No document available.
Abstract :
[en] In the quest of making multidimensional chromatography (MDC) a robust method for untargeted screening of small molecules, one of the key remaining challenges to tackle is reproducibility. To reach this objective, important analytical aspects, such as column dimension and separation conditions need to be investigated. The biggest challenge for MDC is nevertheless data processing, meaning transforming row data into pertinent information. To enable data analytical method and processing workflow evaluation, a reference data set is required. In this study, we used a whole stool research grade test materials (RGTMs) prepared by NIST for interlaboratory studies to develop a control data set covering sampling, analysis, and processing workflows. The RGTMs contain two diets, vegan and omnivore, and two sample formats, liquid vs lyophilized. In this presentation, we will focus on the utilization of data produced from RGTMs to evaluate data processing approaches.
The robustness of several statistical workflows involving commercial, in house, and open-source solutions were investigated.

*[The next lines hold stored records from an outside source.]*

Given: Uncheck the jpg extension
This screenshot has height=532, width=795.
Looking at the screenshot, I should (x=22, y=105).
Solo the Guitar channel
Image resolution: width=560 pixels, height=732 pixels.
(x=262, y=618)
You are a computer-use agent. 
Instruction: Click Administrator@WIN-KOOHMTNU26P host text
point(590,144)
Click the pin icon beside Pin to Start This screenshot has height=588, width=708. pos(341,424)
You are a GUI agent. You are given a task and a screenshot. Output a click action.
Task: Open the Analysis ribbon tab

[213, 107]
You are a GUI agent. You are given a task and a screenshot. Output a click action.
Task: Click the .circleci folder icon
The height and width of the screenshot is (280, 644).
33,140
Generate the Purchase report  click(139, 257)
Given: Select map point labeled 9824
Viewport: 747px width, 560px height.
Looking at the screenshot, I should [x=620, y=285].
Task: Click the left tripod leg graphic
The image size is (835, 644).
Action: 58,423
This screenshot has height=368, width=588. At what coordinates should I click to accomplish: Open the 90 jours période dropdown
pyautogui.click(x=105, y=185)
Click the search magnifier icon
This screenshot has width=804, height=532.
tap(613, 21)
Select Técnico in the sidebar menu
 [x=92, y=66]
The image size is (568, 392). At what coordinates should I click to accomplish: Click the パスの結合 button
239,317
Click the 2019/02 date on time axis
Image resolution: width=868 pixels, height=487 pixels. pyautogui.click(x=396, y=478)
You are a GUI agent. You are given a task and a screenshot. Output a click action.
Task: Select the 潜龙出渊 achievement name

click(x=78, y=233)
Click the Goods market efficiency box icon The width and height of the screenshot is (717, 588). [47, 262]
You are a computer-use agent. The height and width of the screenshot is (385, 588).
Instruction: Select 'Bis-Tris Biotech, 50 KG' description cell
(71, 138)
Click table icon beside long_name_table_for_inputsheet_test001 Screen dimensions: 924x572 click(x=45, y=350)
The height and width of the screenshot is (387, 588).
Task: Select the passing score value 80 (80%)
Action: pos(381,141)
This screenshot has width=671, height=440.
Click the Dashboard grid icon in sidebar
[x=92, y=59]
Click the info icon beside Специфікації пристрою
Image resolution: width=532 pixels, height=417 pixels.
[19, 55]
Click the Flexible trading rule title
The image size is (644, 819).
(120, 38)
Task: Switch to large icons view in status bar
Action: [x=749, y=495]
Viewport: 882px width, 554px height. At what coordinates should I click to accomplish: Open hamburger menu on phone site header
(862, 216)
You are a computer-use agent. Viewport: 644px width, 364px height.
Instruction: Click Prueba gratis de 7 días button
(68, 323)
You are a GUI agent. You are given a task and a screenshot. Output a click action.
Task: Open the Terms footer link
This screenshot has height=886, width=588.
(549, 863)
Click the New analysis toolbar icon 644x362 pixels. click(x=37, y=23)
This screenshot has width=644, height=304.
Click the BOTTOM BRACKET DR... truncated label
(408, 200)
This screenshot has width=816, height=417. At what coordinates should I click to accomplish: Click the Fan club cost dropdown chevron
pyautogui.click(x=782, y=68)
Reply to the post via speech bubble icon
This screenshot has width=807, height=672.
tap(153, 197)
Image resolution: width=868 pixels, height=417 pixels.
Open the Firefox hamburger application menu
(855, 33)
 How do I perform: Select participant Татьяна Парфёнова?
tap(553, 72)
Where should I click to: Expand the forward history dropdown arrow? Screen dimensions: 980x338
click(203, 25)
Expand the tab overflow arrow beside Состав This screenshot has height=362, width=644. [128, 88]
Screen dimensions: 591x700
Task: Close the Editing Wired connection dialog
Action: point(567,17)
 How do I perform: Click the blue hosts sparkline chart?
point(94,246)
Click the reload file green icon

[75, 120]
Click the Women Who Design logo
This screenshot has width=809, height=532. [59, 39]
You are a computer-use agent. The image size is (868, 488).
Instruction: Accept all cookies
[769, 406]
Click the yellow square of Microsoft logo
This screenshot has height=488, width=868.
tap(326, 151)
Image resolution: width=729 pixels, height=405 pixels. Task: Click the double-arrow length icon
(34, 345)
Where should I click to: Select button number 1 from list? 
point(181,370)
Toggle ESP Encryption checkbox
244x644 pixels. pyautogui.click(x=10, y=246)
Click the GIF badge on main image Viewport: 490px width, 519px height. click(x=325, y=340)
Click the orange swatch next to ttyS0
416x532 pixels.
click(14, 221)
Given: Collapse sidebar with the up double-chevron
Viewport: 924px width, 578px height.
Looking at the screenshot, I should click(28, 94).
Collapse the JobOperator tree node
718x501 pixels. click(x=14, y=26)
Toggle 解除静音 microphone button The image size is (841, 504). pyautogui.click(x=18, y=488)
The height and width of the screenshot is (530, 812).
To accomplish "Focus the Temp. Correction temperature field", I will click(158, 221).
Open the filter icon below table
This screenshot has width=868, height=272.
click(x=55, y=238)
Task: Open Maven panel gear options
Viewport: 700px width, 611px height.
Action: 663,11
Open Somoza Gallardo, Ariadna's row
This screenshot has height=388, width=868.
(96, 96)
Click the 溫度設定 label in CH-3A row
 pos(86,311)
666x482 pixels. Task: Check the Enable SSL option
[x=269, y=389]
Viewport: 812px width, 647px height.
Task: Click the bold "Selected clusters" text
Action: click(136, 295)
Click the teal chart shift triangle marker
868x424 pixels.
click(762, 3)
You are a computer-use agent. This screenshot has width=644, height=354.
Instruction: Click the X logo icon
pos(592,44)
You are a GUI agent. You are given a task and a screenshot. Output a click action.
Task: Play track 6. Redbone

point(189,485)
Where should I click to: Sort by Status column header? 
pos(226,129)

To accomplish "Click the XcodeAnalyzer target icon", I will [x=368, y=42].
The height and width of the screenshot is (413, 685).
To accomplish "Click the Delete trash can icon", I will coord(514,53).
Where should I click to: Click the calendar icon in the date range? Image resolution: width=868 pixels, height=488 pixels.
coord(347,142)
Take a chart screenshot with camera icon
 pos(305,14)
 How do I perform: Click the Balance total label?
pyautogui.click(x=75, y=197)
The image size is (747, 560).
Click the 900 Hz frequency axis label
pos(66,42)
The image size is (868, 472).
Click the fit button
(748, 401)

First, we investigated user impact on a well-established ANOVA-based workflow. The key was to evaluate the weight of human decision on the final classification metrics and the impact on the identification of significant features. Our well-established workflow shown to be unimpacted by human decision during data cleaning, pre-processing and model building as no significant output changes appeared in the study.
Next, we developed and evaluated a new processing approach combining tile-based image comparison and machine learning-based feature selection. The combination of tile-based alignment and random forest classification increased the robustness, compared to the ANOVA-based approach. Indeed, the false positive rate decreased during feature selection, and we were able to conduct unbalanced data set processing.